Arsene Wenger and Jose Mourinho have contrasting styles to their management (Getty Images)

Now that we’ve advanced in the League Cup, we’ll face Chelsea in round four at the end of October, as well as in late December in the Premier League.

Of course, most of the news out of Stamford Bridge centers around the conflict between José Mourinho and Juan Mata, a carry-over of a recent trend that has seen the manager run down players at each club he’s managed, whether it’s Mata at Chelsea, Iker Casillas at Real Madrid, or Mario Balotelli at Inter Milan.

It seems almost to be a calling-card or a running joke: how do you know that Mourinho has managed a team? One of its best or brightest has been ground down into the dust.
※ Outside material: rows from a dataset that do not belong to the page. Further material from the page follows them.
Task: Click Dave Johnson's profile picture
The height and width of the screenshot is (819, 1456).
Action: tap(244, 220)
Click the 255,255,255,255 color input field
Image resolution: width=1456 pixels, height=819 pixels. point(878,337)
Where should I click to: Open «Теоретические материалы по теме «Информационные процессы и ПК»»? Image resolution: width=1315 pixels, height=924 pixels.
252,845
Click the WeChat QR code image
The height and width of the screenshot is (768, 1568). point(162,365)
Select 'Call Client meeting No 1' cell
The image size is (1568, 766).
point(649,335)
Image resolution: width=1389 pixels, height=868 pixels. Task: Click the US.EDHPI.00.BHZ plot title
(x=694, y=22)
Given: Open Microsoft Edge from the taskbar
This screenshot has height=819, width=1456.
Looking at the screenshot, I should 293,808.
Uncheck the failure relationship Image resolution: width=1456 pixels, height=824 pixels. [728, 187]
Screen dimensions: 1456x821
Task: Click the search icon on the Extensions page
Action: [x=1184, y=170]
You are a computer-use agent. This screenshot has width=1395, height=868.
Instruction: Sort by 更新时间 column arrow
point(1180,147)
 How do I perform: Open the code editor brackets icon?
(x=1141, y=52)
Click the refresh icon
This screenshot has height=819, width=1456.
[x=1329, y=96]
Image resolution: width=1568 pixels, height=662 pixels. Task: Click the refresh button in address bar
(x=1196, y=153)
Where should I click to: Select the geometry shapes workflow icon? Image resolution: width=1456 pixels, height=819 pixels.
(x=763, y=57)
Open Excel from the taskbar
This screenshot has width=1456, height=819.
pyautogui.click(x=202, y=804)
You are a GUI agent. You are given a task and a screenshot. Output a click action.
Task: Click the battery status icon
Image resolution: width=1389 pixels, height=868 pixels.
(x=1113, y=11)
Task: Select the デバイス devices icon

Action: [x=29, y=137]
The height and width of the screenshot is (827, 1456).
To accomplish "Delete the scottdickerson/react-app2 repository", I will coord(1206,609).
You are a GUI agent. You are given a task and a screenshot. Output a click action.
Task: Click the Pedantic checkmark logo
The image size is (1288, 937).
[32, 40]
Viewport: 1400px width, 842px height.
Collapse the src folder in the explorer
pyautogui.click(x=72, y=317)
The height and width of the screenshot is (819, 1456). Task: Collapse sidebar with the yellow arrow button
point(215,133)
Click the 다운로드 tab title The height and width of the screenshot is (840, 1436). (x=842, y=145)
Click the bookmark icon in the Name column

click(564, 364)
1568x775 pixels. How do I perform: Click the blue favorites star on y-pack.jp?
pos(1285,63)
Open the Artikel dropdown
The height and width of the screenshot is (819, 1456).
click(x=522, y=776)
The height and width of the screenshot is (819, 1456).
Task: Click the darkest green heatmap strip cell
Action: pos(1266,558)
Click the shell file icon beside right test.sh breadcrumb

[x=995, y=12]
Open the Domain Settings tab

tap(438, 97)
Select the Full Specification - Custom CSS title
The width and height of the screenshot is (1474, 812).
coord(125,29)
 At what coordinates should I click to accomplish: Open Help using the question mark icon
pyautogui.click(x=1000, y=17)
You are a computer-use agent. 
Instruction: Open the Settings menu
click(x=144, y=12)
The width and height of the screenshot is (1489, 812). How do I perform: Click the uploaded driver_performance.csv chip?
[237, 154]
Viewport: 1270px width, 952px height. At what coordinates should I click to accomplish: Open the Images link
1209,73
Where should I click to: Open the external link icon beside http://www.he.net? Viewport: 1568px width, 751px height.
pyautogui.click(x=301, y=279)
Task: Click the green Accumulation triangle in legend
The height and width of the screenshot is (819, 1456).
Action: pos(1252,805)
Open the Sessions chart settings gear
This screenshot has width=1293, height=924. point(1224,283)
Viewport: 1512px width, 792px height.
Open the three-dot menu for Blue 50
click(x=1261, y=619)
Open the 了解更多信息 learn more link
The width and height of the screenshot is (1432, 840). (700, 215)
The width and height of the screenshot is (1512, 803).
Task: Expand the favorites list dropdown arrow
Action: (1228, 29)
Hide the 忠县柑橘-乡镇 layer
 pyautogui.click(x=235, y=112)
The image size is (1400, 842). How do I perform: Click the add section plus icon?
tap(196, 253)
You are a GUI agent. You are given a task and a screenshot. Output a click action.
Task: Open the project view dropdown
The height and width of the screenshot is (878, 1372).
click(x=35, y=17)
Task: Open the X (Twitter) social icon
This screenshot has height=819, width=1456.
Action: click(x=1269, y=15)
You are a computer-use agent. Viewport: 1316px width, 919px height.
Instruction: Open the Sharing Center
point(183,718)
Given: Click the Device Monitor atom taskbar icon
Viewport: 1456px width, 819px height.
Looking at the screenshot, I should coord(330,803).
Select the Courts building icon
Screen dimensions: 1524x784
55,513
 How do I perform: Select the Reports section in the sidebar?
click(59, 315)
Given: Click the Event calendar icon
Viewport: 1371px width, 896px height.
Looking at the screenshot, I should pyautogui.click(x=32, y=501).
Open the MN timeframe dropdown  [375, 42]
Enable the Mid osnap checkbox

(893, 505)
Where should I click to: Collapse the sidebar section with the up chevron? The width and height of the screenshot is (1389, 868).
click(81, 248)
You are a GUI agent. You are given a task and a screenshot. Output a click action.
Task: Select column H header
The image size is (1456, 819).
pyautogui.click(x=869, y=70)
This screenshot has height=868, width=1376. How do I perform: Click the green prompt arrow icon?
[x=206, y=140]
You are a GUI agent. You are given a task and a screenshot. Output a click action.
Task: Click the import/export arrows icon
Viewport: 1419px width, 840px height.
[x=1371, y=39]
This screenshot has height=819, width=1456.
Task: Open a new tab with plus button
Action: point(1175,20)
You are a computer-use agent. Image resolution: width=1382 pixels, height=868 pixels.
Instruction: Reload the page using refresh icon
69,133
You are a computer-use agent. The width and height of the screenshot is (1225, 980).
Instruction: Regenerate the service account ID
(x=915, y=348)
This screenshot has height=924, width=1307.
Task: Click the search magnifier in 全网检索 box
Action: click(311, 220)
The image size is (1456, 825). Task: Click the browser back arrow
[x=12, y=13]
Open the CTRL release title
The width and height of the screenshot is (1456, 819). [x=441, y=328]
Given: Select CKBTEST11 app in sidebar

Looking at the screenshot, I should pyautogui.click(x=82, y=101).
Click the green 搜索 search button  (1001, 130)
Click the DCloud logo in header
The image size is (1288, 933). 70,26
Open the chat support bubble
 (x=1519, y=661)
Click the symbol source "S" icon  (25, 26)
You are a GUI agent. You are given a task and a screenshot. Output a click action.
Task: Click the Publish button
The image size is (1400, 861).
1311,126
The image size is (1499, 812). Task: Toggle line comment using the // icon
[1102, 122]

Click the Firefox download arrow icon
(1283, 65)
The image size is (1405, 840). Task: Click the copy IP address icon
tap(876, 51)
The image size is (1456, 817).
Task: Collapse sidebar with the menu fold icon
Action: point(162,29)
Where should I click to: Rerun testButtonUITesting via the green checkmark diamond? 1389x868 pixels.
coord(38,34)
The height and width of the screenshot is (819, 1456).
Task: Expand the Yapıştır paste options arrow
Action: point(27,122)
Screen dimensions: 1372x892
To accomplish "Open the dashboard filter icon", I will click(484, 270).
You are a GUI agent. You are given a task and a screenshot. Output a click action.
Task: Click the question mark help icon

Of course, for those players whom he favors, the sun couldn’t shine brighter and the birds couldn’t sing sweeter. That’s all well and good for those favoured few, and perhaps its a useful motivational lever on the rest of the squad.

However, the contrast between Mourinho and Wenger couldn’t be more stark, as Mourinho has developed a reputation for a certain nomadism and penchant for undermining players to prove a point while Wenger has, for better or worse, stood apart for his longevity and for his ability to support and develop players into superstars.

Setting aside my own personal, sentimental reasons, I really do hope that we deliver at least three spankings to Mourinho, if not just to progress in the League Cup or get farther away at the top of the Premier League table, but to send a message. That message?

One can and should build success on a foundation of building players up, not on tearing them down. I’ll admit that I have a soft spot for Casillas, and this might bias me a bit against Mourinho. Casillas is easily on the short-list for the world’s best keepers, and he seems, by all accounts, to be a class act as well.

To see how his career withered on the vine under Mourinho is therefore an issue for me. For as well as Diego López has done, the fact that he’s benefited from the submarining (sub-mourinho-ing? too much?) of Casillas’s career is too much for me to stomach.

To then see the same happen to Juan Mata, who I’ve heard, turns in a tolerably decent shift from time to time, is more than a bit aggravating.

Yes, I know that we could’ve had him a few years back and were even linked to him over the past summer, but that’s not what I’m going on about at the moment. Long story short, I can’t stand a manager who will undermine a player to prove a point. The lame excuse for Mata’s dilemma is that his abilities don’t suit Mourinho’s preferred tactics. When you have a player of Mata’s qualities, why not just explain those tactics and ask him to play to those tactics?